Bèr Kessels’s picture

this patch really needs some attention from testers. :)

svdoord’s picture

Ah, yes, forgot to mention that: patch works for me :-)

roderik’s picture

Title: SQL does not account for revision history of taxonomy terms maintained in Drupal 6 » SQL accounting for revision history and i18n
StatusFileSize
new1.33 KB

I took comment #7 to heart:
"we can also finally do a sql_rewrite, fixing all these gazillion i18n/permission and so on issues.
Could we not fix that in the same patch?"

(...also out of slight frustration that there was no i18n patch for D6 yet, in between the fifteen zillion issues talking about db_sql-rewrite.)
So now this is a patch for a few intermingled issues which should really be dealt with soon, to take some strain off the issue queue.

I rerolled the patch from #10 for the current 1.x-dev (accounting for the change from #393494: Adding title attribute with description to terms )
and:
- inserted the db_sql_rewrite() call as mentioned in #7;
- included the current language in the 'cache identifier'. (So that a block containing tags for nodes in language XX, is cached/shown when the active language is XX. If you don't do this, ONE block is cached, showing the tags for nodes in 'whatever language happened to be active when the cache was last cleared'.)
- incorporated #290863: Cache Retrieves Wrong Tags because it patches the same line.

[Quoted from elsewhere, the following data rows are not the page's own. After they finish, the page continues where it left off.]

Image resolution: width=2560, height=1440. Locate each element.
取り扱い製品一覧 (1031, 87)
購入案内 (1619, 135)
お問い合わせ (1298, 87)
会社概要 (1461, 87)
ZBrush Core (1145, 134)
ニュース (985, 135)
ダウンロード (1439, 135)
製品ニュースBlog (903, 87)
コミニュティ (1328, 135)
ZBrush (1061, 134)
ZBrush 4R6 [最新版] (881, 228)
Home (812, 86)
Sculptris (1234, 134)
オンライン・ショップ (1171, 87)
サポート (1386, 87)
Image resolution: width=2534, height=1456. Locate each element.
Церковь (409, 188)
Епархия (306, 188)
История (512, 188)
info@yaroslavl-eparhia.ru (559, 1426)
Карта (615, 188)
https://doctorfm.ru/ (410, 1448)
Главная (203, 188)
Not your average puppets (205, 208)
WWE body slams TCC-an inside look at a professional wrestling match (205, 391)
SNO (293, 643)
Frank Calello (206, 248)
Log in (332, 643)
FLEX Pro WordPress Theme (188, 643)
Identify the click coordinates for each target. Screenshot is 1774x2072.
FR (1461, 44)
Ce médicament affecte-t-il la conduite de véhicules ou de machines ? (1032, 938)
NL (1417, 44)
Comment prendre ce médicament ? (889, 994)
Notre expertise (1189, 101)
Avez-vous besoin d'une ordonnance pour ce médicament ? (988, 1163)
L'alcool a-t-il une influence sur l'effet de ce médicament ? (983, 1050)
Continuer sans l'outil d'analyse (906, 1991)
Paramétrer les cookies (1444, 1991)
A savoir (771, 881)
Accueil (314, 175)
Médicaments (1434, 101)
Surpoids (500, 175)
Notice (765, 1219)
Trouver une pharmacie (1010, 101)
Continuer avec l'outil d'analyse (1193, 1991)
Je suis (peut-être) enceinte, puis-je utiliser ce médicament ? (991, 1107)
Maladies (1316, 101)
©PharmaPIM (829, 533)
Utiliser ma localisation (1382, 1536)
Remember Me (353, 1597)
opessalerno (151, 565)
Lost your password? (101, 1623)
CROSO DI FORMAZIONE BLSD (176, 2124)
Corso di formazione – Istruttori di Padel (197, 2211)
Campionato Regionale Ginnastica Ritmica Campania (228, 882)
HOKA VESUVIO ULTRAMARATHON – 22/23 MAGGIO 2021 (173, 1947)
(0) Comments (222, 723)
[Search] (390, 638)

I changed the issue title accordingly.

The 'include language in cache identifier' really should be added at the same time as the db_rewrite_sql call.
If this is too much changes for one patch, I'll open another issue for this. But in that case please please regard this issue 'reviewed and tested by the community' and commit the patch from #10 (but modified for the already-committed #393494, i.e. adding the description field).

Bèr Kessels’s picture

committed to D6 branch. Thanks!
Since I already committed #290863: Cache Retrieves Wrong Tags, I manually altered the module to work again.

Bèr Kessels’s picture

Status: Needs review » Fixed

Status: Fixed » Closed (fixed)

Automatically closed -- issue fixed for 2 weeks with no activity.